-
Internet protocols
- This week the topics we will cover include:
- The Internet
- Client/Server and Peer-to-peer
- Communication Protocols
- Layered Protocols and Protocol Stacks
- The Internet Protocol Suite
- TCP, UDP and IP
- IP Addresses and Port Numbers
- DNS
-
8.1 Internet protocols
8.1.1 What is the Internet?
- A global heterogeneous network that connects a collection of computers all over the world, using transmission media (copper, fibre, wireless, etc.), special purpose devices (routers, gateways, switches, etc.), network operating systems (NOS) and applications software (email, web browsers, etc). The goal is to provide connectivity between machines and between users to:
- share resources
- increase reliability and availability
- collaborate (email, distributed computing, etc.)
- access remote information
Thus, the Internet is a vehicle for transferring data from one host (machine) to another. A host will have one or more network interfaces, i.e. network cards (or virtualised versions if it is VMWare etc.) most likely network technology you will see is switched Ethernet.
-
8.1.2 Hierarchical Structure of nodes
Internet service providers (ISPs) are roughly structured in a hierarchical manner.
At the lowest level are an organisation’s networks, e.g. the network of Glasgow Caledonian University. These local networks are sometimes called subnets, which are themselves usually split further into more subnets by network administrators to localise traffic and facilitate administration. However, the principles of operation are the same.
Routers and gateways are computer networking devices that forward data packets (see bolow) between networks (subnets) toward their destinations; a router if the 2 networks use same network technology; a gateway if they do not. A router/gateway contains a routing table containing information on where to route the packet next across the Internet.

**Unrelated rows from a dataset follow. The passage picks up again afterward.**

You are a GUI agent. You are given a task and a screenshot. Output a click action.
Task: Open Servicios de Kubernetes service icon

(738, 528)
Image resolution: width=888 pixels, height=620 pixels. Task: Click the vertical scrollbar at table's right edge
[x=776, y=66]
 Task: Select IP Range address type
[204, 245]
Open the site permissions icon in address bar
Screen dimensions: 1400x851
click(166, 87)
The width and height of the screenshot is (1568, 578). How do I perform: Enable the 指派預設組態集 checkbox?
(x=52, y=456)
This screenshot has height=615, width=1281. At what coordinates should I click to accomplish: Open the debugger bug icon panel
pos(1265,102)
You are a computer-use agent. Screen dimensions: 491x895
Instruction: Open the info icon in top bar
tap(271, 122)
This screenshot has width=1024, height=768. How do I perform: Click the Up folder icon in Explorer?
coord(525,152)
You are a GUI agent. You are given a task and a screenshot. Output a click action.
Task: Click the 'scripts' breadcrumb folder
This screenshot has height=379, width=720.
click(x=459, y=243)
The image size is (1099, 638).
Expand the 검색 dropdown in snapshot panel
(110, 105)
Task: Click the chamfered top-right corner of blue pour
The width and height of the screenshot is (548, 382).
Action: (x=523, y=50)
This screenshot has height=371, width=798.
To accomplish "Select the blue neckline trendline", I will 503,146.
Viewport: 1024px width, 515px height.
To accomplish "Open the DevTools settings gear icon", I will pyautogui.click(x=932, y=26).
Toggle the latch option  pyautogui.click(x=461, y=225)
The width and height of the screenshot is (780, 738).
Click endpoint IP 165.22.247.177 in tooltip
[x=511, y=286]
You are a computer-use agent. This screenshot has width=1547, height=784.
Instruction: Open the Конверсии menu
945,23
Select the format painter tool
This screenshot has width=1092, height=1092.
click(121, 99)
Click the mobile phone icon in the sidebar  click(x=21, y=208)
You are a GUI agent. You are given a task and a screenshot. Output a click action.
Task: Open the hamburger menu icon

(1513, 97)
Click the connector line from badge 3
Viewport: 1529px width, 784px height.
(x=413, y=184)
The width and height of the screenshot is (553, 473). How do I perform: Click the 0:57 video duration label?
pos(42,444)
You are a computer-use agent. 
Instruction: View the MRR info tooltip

A switch (or hub) is a lower level device which routes packets between hosts within a network. A switched ethernet is an example of a network technology using switches.
Therefore, these various nodes (routers, gateways etc) facilitate the movement of information ‘packages’.
-
8.1.3 Packet Switching at nodes
- It is normal practice in computer networking to split a message into packets (i.e. equal sized pieces) when transmitting and then to reassemble them at the receiver into the original message, allowing:
- the memory buffering needs of equipment to be specified
- the independent routing of different packets
- only part of the message to be retransmitted if a packet is found to be absent or corrupted
- In Figure 2 we see an example of how packet switching works:
- source host generates a message and converts it to packets
- packets transferred independently across network
- destination router delivers packets to the destination host
- destination host rearranges received packets to retrieve submitted message
-
8.1.4 Internet Applications
- An Internet application is a distributed system in which computations are performed by separate programs, normally running on separate pieces of hardware, that cooperate to perform the task of the system as a whole. Examples include:
- Electronic mail (e-mail)
- The World Wide Web (WWW) which uses HTTP as its protocol
- File transfer (FTP)
- Remote login such as Telnet and SSH
- Newsgroups
- Internet phone (VoIP)
- Real-time video conferencing
- Streaming audio and video
- Multi-user networked games
- Instant messaging
- P2P file sharing
- Internet application architectures are typically organised according to two common approaches:
- Client/Server model (C/S)
- one piece of the application acts as a server and another piece acts as a client
- the server program starts first and provides some service for clients that connect to it using a communication channel
- the client program requests services from the server; several clients can communicate with the server at the same time
- The sockets programs we will look at are simple examples of the client/server architecture.
- Peer-to-peer model (P2P)
- a system in which each program can act as both a client and a server for all the other programs
- each peer instance offers the same functionality
- Example Client / Server Interaction
- The server starts running.
- The server waits for clients to connect (listening).
- Clients start running and perform various operations, some of which require connection to the server to request a service.
- When a client attempts to connect, the server accepts the connection if it is willing.
- The server waits for messages to arrive from connected clients.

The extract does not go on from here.